WORK REQUEST:
Give the records below again, exactly as they appear.

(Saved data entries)
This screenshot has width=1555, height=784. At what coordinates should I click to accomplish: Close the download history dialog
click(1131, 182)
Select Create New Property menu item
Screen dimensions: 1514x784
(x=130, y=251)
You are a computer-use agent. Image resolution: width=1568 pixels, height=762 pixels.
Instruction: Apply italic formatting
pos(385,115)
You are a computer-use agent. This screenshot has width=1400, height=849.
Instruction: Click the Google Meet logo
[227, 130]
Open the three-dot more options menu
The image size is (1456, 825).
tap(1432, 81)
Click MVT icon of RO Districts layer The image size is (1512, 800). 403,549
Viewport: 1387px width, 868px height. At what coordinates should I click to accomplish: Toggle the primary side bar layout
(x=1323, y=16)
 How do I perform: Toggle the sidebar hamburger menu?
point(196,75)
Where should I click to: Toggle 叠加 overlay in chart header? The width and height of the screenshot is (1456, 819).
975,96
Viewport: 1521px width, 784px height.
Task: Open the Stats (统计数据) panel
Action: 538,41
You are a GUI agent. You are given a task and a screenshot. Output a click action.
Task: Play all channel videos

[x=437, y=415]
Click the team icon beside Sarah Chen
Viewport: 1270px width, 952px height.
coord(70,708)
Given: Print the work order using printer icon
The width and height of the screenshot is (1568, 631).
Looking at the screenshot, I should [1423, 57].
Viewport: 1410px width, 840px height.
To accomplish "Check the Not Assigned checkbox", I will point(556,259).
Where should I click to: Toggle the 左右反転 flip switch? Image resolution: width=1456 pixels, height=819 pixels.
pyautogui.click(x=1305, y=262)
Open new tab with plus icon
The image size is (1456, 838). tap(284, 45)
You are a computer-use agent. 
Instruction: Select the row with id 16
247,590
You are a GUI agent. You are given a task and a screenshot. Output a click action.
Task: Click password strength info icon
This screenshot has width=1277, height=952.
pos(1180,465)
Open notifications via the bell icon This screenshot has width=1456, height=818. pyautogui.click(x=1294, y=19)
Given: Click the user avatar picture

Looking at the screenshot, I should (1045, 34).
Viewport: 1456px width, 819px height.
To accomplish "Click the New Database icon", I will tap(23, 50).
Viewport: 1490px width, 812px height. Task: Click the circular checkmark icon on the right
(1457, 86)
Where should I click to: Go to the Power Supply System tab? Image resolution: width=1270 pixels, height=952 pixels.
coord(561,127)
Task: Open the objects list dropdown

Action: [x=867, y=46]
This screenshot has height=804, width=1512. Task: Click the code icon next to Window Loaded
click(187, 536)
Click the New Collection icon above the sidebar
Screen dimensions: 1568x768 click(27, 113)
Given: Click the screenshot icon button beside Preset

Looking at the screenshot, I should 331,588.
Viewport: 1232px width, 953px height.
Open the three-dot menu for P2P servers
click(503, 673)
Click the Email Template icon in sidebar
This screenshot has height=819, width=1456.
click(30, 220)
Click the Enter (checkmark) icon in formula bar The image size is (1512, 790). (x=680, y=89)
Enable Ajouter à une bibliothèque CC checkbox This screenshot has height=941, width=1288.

ANSWER SECTION:
This screenshot has width=1555, height=784. At what coordinates should I click to accomplish: Close the download history dialog
click(1131, 182)
Select Create New Property menu item
Screen dimensions: 1514x784
(x=130, y=251)
You are a computer-use agent. Image resolution: width=1568 pixels, height=762 pixels.
Instruction: Apply italic formatting
pos(385,115)
You are a computer-use agent. This screenshot has width=1400, height=849.
Instruction: Click the Google Meet logo
[227, 130]
Open the three-dot more options menu
The image size is (1456, 825).
tap(1432, 81)
Click MVT icon of RO Districts layer The image size is (1512, 800). 403,549
Viewport: 1387px width, 868px height. At what coordinates should I click to accomplish: Toggle the primary side bar layout
(x=1323, y=16)
 How do I perform: Toggle the sidebar hamburger menu?
point(196,75)
Where should I click to: Toggle 叠加 overlay in chart header? The width and height of the screenshot is (1456, 819).
975,96
Viewport: 1521px width, 784px height.
Task: Open the Stats (统计数据) panel
Action: 538,41
You are a GUI agent. You are given a task and a screenshot. Output a click action.
Task: Play all channel videos

[x=437, y=415]
Click the team icon beside Sarah Chen
Viewport: 1270px width, 952px height.
coord(70,708)
Given: Print the work order using printer icon
The width and height of the screenshot is (1568, 631).
Looking at the screenshot, I should [1423, 57].
Viewport: 1410px width, 840px height.
To accomplish "Check the Not Assigned checkbox", I will point(556,259).
Where should I click to: Toggle the 左右反転 flip switch? Image resolution: width=1456 pixels, height=819 pixels.
pyautogui.click(x=1305, y=262)
Open new tab with plus icon
The image size is (1456, 838). tap(284, 45)
You are a computer-use agent. 
Instruction: Select the row with id 16
247,590
You are a GUI agent. You are given a task and a screenshot. Output a click action.
Task: Click password strength info icon
This screenshot has width=1277, height=952.
pos(1180,465)
Open notifications via the bell icon This screenshot has width=1456, height=818. pyautogui.click(x=1294, y=19)
Given: Click the user avatar picture

Looking at the screenshot, I should (1045, 34).
Viewport: 1456px width, 819px height.
To accomplish "Click the New Database icon", I will tap(23, 50).
Viewport: 1490px width, 812px height. Task: Click the circular checkmark icon on the right
(1457, 86)
Where should I click to: Go to the Power Supply System tab? Image resolution: width=1270 pixels, height=952 pixels.
coord(561,127)
Task: Open the objects list dropdown

Action: [x=867, y=46]
This screenshot has height=804, width=1512. Task: Click the code icon next to Window Loaded
click(187, 536)
Click the New Collection icon above the sidebar
Screen dimensions: 1568x768 click(27, 113)
Given: Click the screenshot icon button beside Preset

Looking at the screenshot, I should 331,588.
Viewport: 1232px width, 953px height.
Open the three-dot menu for P2P servers
click(503, 673)
Click the Email Template icon in sidebar
This screenshot has height=819, width=1456.
click(30, 220)
Click the Enter (checkmark) icon in formula bar The image size is (1512, 790). (x=680, y=89)
Enable Ajouter à une bibliothèque CC checkbox This screenshot has height=941, width=1288.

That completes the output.